I view my life in a very positive light—I’m in a great place mentally. I’ve been through a lot of tough times, but I look at it all through a scientific lens—I look at the pain of the past and see hope for the future. I hope to attain my incredible guanfacine effect permanently. And I think that it would be—right now at least—too overwhelming to imagine places even higher than what guanfacine has awakened for me. The “dlPFC representational machinery interacts extensively with posterior cortices, providing top-down regulation, for example, to suppress irrelevant operations or enhance the processing and storage of a nonsalient but relevant stimulus and to reactivate long-term memories onto the mental sketch pad as a key part of memory retrieval and recall”—that quote from the 2012 Neuron article speaks to me on an extremely deep level, since the words capture so well what my 2023 guanfacine experience was all about. It was all about “top-down regulation”. And suppressing “irrelevant operations”. And processing and storing “nonsalient but relevant” things. And reactivating “long-term memories onto the mental sketch pad”. Lots of questions come to mind—where had all those memories that rushed onto my mental sketchpad been residing, how could I see so vividly things that I’d never visualized in my life and that I hadn’t witnessed since childhood, how was my brain—which grouped my long-term memories in such an interesting fashion—able to organize all of my long-term memories in such a useful and logical way, and how did these systems in my brain spring to life if they’d never been online?

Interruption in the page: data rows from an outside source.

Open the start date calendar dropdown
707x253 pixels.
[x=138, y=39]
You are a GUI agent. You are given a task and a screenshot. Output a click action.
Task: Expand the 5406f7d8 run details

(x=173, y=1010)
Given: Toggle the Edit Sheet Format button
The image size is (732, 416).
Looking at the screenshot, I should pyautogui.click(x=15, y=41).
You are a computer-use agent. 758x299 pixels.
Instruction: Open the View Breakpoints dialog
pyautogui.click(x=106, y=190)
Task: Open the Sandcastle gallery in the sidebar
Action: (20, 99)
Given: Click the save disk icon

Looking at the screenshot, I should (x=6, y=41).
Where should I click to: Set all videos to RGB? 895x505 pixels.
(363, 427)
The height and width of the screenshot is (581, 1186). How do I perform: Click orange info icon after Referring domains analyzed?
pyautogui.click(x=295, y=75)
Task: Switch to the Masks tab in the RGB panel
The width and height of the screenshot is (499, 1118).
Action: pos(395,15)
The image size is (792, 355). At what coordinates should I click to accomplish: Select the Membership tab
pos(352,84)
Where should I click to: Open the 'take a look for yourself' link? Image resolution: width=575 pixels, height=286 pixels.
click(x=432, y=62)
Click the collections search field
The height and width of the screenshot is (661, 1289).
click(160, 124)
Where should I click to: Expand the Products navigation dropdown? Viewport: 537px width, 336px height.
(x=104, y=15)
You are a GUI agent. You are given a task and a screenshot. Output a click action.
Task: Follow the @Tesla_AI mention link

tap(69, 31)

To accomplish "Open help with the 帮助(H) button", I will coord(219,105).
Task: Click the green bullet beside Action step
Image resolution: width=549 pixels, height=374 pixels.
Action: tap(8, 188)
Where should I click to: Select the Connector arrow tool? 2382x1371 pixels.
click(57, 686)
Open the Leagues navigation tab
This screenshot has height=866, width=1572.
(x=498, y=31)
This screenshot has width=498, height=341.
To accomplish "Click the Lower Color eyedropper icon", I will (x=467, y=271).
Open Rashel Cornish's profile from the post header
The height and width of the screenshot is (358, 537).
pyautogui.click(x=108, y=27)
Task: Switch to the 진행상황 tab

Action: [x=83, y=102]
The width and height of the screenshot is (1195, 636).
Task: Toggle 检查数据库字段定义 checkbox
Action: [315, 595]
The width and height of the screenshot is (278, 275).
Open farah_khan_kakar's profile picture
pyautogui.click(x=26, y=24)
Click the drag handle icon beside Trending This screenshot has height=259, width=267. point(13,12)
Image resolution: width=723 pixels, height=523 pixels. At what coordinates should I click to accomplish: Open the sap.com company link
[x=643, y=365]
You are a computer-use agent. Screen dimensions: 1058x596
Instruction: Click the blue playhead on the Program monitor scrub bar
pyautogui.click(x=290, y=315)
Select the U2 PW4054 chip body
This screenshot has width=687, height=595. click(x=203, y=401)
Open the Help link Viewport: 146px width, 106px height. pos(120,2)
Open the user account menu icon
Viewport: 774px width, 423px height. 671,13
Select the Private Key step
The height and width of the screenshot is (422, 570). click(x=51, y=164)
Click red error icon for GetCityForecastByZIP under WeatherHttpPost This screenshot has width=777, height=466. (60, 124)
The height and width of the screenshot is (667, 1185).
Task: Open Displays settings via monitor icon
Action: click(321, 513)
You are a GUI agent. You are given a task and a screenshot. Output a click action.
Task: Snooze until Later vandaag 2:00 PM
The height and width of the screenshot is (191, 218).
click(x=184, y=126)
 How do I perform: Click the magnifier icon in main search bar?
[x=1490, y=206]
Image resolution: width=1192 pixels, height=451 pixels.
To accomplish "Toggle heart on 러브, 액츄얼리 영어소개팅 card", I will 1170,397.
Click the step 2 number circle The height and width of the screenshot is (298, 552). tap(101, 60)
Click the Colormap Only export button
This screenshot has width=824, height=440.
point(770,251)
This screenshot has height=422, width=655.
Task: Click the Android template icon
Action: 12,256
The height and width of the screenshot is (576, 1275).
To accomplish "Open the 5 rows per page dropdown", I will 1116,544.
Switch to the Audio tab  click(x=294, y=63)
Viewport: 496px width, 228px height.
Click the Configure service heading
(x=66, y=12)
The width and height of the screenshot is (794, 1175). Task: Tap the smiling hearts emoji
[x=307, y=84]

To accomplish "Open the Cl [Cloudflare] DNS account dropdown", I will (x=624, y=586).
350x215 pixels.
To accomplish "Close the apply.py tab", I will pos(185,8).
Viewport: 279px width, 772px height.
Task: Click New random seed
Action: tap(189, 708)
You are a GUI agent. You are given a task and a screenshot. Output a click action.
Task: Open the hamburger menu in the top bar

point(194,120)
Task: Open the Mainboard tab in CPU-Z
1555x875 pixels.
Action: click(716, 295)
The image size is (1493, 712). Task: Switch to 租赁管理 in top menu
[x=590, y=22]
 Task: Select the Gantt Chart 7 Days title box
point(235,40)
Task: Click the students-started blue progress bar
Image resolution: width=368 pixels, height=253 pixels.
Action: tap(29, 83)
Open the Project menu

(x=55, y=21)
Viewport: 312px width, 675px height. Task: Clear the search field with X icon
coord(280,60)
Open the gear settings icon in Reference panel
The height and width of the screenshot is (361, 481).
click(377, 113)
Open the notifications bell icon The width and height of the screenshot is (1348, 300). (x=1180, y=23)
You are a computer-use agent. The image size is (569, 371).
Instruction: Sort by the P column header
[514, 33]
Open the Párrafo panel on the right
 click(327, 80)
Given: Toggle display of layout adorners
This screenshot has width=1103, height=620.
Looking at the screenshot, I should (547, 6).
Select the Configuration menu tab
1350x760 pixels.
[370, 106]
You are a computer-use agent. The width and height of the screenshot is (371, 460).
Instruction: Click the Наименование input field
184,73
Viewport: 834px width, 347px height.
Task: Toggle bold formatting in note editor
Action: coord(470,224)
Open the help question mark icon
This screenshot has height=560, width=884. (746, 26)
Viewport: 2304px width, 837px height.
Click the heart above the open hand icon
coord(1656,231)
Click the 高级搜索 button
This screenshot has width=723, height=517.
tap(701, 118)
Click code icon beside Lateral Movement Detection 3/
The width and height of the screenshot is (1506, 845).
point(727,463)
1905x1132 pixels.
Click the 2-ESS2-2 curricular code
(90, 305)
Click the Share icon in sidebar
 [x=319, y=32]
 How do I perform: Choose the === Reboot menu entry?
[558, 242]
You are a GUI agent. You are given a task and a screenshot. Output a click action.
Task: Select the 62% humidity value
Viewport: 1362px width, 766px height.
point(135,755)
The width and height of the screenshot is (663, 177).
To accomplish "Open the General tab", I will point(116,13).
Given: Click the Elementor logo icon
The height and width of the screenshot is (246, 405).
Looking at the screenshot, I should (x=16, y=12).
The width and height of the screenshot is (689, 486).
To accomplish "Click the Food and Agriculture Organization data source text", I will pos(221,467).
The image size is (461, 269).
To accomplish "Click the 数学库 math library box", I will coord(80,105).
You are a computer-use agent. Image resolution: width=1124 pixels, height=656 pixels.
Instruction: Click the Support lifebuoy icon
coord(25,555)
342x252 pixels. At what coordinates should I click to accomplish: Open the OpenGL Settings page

I can’t be the only one to have had a response like this to guanfacine or some other ADHD medication—I hope to read similar stories from others. I think that the future is bright—we just have to turn the lights on.
I don't think that researchers typically engage with anti-psychiatry beyond broad strokes, but I do remember some interesting and substantive debates psychiatrists would have with Philip Hickey on the Mad in America blog, but he seems to have retired now, sadly.
Very informative and thought-provoking. Thank you.